Что касается А.Н. Гилярова, то он в своем введении в философию затронул вопрос о принципе обзора (а следовательно, и построения) истории философии. Гиляров хочет изобразить историю философии «в простой и естественной (?) схеме, не предвзятой, как у Гегеля, и не в чисто внешних подразделениях, как во всех (?) историях философии, но в таком порядке, чтобы каждый период объяснялся без всяких натяжек из многообразных общественных и духовных условий, ему предшествующих и современных». Это наивное представление о том, будто можно излагать историю «не предвзято», терпит крах в первых же строках его работы. «Предвзятость», т. е. некий философский взгляд на историю философии, в соответствии с которым она будет изучаться, вводится сразу же и гораздо менее убедительно, чем у Гегеля. «Своеобразность творческой личности» и «общественные и духовные условия», что расшифровывается как «разнообразные воздействия... экологических, общественных, политических, религиозных, художественных и научных» условий, — вот тот весьма неопределенный принцип, в рамках которого сама философия в значительной мере вытесняется идеологемами, сформированными «общественными условиями»13. Впрочем, строя на этих основах периодизацию истории философии, автор не соблюдает им же самим сформулированного принципа и создает весьма странную и произвольную конструкцию.

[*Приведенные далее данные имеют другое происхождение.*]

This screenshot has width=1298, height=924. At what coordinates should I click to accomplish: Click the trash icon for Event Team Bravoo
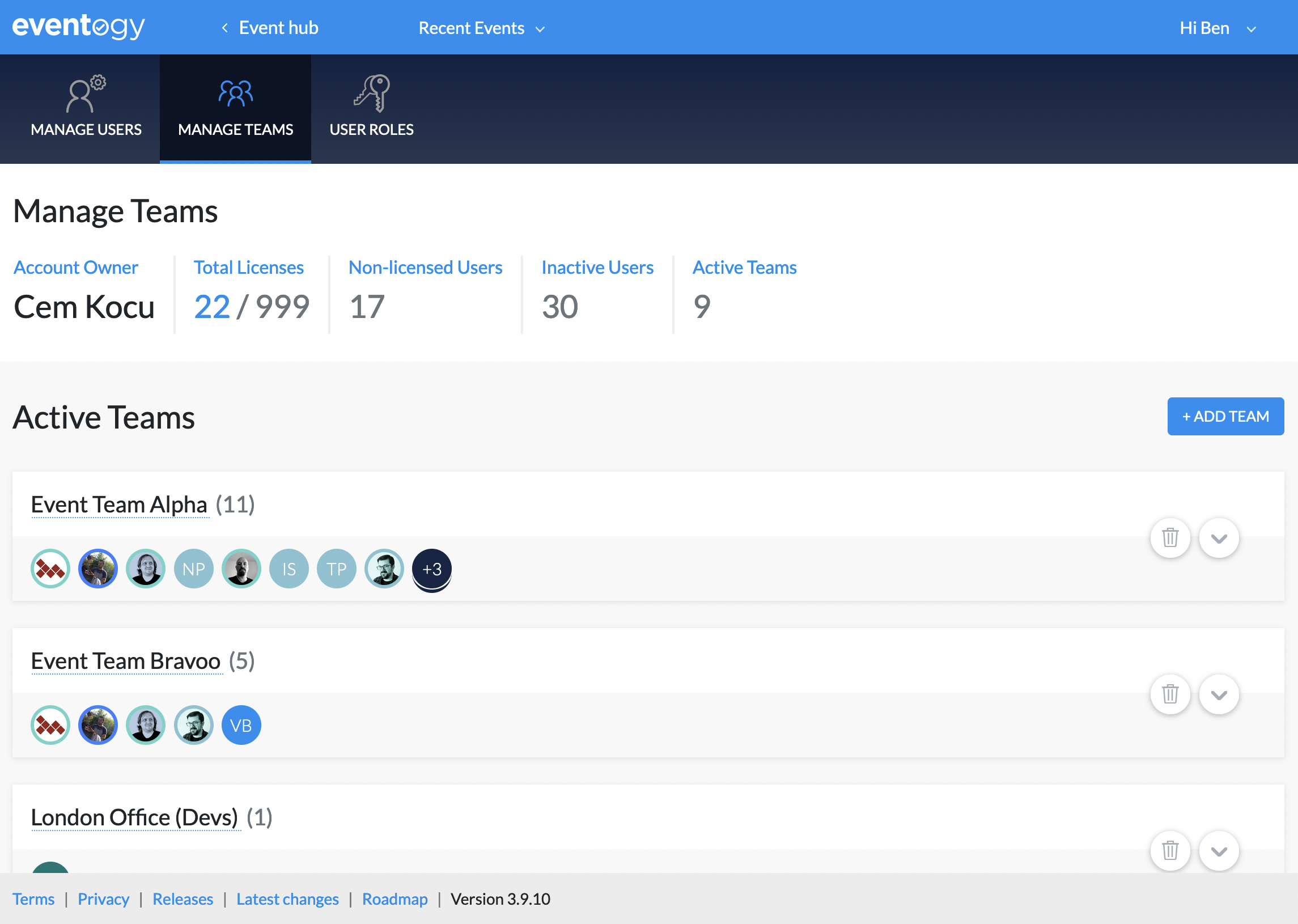(1170, 694)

Интерес представляет собой попытка Гилярова проследить на протяжении всей истории философии то, как решались последней основные философские проблемы, которыми он считает онтологию, космологию — этому посвящен первый том его работы, а также гносеологию, психологию, теологию, социологию, этику и эстетику — эти проблемы он намеревался рассмотреть в дальнейшем, что частично ему удалось осуществить во втором издании своего труда, в котором «вступительные главы переработаны» (см. предисловие ко 2-му изданию). Однако это издание, вышедшее в Киеве в 1918–1919 гг., находится уже за пределами того исторического периода, который рассматривается в этой части нашего исследования.

Примечания

1 Анд В. (Андросов В.). О начале идеализма // Московский вестник. 1829. Ч. IV. С. 99.

2 Пролюзия — введение, вступление; от лат. prolusio.

3 Надежин Ф. Очерк истории философии по К.Л. Рейнгольдту. СПб., 1837. С. 1, 2.

4 Попутно отметим, что с именем Ф. Надежина связано некое биографо-библиографическое недоразумение, которое хотелось бы здесь устранить. Некоторые историки русской философии приписывают авторство книги «Очерк истории философии по Рейнгольдту» Федору Михайловичу Надеждину (которому посвящены небольшие заметки в «Русском биографическом словаре» (см. том «Нааке-Накенский — Николай Николаевич старший». СПб., 1914. С. 35) и в «Энциклопедическом словаре» Брокгауза и Эфрона (см. Т. ХХ. СПб., 1897.
С. 434). Этот протоирей, окончивший в 1837 г. Санкт-Петербургскую духовную академию и умерший в 1876 г., за всю свою жизнь, как это видно из библиографии, приведенной в статье из первого словаря, не написал ни одной книги, хотя, по словам автора этой статьи, «Надеждину принадлежит много проповедей, напечатанных во “Владимирских епархиальных ведомостях”». С сентября 1837 г. он преподавал во Владимирской духовной семинарии.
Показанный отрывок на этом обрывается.